DIRECTIONS ▸ Please report how many lines in these records contain the string "computer", and give nothing besides the number.

DATA RECORDS ▸
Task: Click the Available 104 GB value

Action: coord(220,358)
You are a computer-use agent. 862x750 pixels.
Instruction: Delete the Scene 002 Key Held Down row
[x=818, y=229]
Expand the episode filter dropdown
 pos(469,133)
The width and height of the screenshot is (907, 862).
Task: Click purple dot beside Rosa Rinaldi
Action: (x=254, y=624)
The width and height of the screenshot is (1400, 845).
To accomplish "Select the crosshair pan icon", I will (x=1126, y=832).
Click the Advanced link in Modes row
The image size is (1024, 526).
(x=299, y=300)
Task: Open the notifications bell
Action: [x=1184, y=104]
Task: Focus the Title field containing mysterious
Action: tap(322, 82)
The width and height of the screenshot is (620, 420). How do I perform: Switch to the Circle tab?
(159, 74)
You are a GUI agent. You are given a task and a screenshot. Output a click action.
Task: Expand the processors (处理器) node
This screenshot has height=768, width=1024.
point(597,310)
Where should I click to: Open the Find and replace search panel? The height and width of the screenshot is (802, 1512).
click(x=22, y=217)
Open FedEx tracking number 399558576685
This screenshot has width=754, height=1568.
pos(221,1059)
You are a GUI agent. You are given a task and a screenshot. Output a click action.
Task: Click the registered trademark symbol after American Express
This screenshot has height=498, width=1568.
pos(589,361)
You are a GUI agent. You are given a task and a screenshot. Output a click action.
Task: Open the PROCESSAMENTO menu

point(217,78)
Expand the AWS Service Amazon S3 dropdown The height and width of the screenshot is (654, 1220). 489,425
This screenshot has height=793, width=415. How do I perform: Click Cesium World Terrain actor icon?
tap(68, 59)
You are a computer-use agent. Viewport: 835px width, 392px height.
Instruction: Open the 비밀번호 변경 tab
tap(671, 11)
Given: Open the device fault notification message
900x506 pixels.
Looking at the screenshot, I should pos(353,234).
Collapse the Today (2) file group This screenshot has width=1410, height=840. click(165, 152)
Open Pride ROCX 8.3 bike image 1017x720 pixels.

TASK ANSWER ▸ 2